Armansyah tersenyum, laki-laki itu seperti memiliki pengharapan baru, hanya saja dia juga berpikir apakah akan bisa melewati keadaan menyendiri di tengah hutan seperti ini. Tetapi karena teringat dengan niat awal berada di tempat ini, akhirnya Armansyah kembali membangkitkan semangatnya. Laki-laki tua itu mengikuti langkah kaki anak muda itu, yang sangat bahagia melihat bangunan itu,
"Kita lewat pintu depan saja Arman.. kemungkinan papa sudah berada di dalam rumah..." Chakram mengajak untuk menuju ke pintu depan. Tidak lama kemudian, kedua orang itu sudah berada di sebuah teras kecil dengan kursi panjang yang terbuat dari kayu di depannya, Tampak bantal lusuh berada di atas kursi panjang tersebut, dan sepertinya kursi panjang itu biasa digunakan oleh papa Chakram untuk beristirahat di luar rumah. Bangunan kayu ini seperti rumah panggung seperti di beberapa daerah di Indonesia, mungkin untuk mencegah binatang buas masuk ke dalam.
"Tok.. tok.. tok..., papa... ini Chakram papa,." Chakram mengetuk pintu rumah. Tidak lama kemudian terdengar suara langkah kaki dari dalam rumah, dan berhenti di depan pintu.
"Kreet..." suara pintu didorong dari dalam, dan tidak lama kemudian muncul seraut wajah tua berada di depan pintu.
"Papa... ini Chakram papa.." anak muda itu langsung memeluk papanya dengan erat. Di belakang anak muda itu, terlihat Armansyah melihat interaksi mereka dengan pandangan iri. Tidak lama kemudian..

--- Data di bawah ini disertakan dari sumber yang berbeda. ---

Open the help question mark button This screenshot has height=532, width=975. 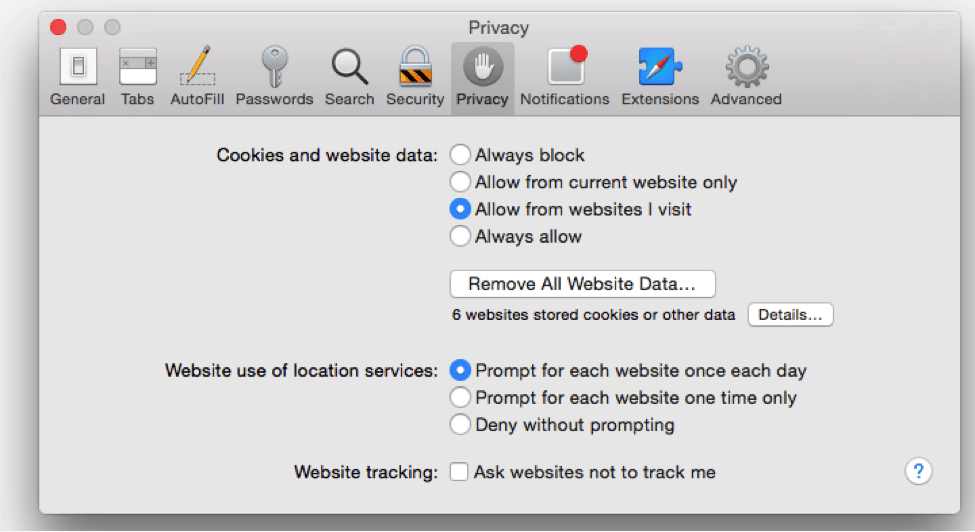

"Kenalkan ini teman Chakram pa.., namanya Armansyah." anak muda itu mengenalkan Armansyah pada papanya. Dengan sikap hormat, Armansyah mengulurkan tangan, mengajak jabat tangan laki-laki yang sepertinya memiliki usia sama dengannya.
"Ayo duduklah.. jangan berdiri di luar. Sebentar lagi angin dingin pasti akan datang, kita harus duduk-duduk sambil menikmati secangkir kopi." laki-laki tua itu segera mengajak putranya dan juga Armansyah untuk masuk ke dalam.
Tidak banyak perabotan di dalam bangunan itu, hanya ada satu kamar saja yang sepertinya tempat laki-laki itu beristirahat. Seperti di teras, di dalam ruangan juga ada dua kursi panjang, dan satu meja berisi perlengkapan laki-laki tua itu. Pesawat televisi keluaran lama berada di dalam ruangan, dengan penerangan seadanya.
"Bagaimana ada daya untuk menyalakan televisi dan lampu disini tuan...?" merasa bingung bagaimana sambungan listrik bisa menjangkau wilayah tersebut, Armansyah bertanya dengan bodohnya.
"AKu mendapatkan bantuan dari Biro pengurusan listrik di negara Swiss. Kami dipasangkan infra struktur untuk memanfaatkan energi matahari untuk menangkap panas, dan menjadi sumber daya untuk aliran listrik. Tetapi aku harus berhemat untuk menggunakannya." papa Chakram menjawab pertanyaan Armansyah.